Mostly, I think I desired a creative outlet, but also, the recognition that I was doing anything at all. Because the work of a stay-at-home parent is largely invisible. Almost everything you spend your day doing disappears or cycles back into itself. Cleaning, laundry, cooking, dishes, picking up, picking up, picking up. It all needs done again in what, like 2 hours? So felting offers me an opportunity to say, at the end of 4 or 6 or 12 hours of work, here's what I made. And it's not disappearing. It's here to be enjoyed.

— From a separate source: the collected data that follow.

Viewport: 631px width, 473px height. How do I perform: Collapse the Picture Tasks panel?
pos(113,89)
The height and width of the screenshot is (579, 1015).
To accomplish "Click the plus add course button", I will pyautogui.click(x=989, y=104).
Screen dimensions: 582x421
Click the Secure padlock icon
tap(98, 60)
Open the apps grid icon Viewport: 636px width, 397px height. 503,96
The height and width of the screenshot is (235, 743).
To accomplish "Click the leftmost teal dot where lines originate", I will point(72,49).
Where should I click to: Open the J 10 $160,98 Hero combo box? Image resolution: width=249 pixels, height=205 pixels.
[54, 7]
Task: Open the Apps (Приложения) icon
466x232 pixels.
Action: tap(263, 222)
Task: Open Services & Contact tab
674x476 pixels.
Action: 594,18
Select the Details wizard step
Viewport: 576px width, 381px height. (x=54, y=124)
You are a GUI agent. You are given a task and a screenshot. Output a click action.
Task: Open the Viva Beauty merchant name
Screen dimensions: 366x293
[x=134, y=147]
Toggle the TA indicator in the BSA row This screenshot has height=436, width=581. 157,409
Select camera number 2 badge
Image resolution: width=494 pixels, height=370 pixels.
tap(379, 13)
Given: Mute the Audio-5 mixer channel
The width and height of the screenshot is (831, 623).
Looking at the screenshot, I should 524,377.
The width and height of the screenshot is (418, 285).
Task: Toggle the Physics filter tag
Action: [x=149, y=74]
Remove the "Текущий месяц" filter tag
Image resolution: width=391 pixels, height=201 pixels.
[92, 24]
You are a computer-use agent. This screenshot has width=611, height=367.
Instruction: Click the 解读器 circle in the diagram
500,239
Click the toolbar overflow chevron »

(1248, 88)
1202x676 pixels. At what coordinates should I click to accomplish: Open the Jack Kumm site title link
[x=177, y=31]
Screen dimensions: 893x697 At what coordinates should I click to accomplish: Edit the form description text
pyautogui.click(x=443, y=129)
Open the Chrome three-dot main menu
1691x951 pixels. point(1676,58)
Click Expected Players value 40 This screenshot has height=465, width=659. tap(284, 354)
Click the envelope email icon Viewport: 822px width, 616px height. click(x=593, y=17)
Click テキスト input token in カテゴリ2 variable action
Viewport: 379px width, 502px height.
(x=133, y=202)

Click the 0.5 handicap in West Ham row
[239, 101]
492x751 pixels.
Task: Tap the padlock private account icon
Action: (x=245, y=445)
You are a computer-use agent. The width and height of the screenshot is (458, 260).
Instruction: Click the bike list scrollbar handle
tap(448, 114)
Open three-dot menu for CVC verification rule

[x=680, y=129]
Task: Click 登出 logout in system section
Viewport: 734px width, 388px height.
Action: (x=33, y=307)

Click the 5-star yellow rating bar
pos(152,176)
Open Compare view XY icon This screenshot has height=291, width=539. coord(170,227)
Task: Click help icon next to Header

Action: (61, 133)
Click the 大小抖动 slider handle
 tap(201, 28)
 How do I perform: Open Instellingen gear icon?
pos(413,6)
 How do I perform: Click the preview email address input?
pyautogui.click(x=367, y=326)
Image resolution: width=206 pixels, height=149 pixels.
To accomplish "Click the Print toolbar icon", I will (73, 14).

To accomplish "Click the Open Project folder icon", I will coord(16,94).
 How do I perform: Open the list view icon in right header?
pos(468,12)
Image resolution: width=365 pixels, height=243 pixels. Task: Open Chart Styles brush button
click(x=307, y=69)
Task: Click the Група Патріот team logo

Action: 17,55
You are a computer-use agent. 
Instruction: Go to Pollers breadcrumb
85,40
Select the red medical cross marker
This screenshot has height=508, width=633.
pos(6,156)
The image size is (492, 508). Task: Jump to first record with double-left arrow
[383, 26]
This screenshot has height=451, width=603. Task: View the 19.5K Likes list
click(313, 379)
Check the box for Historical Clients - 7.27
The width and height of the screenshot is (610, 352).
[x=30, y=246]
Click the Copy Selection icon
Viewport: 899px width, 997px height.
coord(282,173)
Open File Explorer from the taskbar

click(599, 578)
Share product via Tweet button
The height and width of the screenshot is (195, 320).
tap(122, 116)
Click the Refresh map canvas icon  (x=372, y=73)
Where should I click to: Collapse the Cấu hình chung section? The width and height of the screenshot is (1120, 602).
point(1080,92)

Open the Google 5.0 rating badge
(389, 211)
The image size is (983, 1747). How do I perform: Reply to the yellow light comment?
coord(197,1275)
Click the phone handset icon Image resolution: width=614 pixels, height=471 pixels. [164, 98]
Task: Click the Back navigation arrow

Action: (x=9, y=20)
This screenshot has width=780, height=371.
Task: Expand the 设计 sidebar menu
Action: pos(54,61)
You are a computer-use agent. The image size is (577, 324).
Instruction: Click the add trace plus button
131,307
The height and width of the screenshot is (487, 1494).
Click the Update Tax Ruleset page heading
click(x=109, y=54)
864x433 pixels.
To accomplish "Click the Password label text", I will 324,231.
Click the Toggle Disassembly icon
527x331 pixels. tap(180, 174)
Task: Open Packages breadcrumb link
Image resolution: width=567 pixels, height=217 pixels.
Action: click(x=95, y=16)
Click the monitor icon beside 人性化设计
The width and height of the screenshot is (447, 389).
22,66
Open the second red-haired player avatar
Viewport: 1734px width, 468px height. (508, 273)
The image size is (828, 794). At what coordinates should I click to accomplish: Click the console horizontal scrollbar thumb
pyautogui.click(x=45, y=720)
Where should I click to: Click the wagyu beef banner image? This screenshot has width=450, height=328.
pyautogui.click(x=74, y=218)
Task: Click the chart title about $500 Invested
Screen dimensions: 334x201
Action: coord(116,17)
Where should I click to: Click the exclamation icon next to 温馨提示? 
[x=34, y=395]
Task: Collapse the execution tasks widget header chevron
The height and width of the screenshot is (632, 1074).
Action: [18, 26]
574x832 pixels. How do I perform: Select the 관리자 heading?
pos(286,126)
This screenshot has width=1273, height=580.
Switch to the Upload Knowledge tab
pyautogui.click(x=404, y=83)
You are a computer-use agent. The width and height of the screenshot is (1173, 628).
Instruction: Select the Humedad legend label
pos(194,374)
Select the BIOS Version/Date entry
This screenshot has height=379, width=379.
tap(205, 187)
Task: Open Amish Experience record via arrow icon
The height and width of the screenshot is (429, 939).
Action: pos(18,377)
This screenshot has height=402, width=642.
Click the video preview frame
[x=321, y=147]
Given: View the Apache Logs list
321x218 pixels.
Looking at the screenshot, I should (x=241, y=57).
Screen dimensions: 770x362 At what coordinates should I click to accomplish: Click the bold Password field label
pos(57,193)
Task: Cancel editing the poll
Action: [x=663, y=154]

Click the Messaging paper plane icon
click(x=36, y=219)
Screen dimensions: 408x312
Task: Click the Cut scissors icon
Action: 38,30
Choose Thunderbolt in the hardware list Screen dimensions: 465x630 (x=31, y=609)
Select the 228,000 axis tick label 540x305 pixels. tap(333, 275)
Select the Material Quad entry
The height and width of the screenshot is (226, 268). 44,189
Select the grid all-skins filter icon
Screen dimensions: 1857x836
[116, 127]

I know that being a mom should be enough. And I thought it would be enough for me. But I just felt like something was missing. Now I recognize that what might be missing could very well be some incomplete part of my psyche, some feeling of insecurity or inadequacy, or just a lack of inner peace with my situation in the universe. I shouldn't need to be or produce any certain thing to feel okay about myself, or be happy with my life. But instead of meditating or seeking counseling, I reached for a felting needle and started making things.
And it's felt really good, or at least it did until October, when I started to feel the Christmas push, and I stopped being leisurely about what I made and started felting every spare moment. Staying home from things to felt. Staying in instead of going outside because I thought I should felt. Felting so much that my vision is always blurry from all the close-work. And realizing, a few days ago, that I have completely let go of all the Christmas projects I had in mind for Nettie, in order to felt a few more animals for people I (mostly) don't know.
In a perfect world, I would happily felt for my friends and family, and yes, even strangers, for a good part of every day. But I don't live in a perfect world, and I just have to learn to draw lines. So today I have a little community of animals coming into the Etsy shop. I've worked countless precious hours to bring them to life, and I'm proud of them. I think they are my best work yet.
And now I'm going to step back into my life as a mother of a little girl who will never be two at Christmastime again, and try to enjoy all these moments, making and doing and just being together, with nothing to show for it.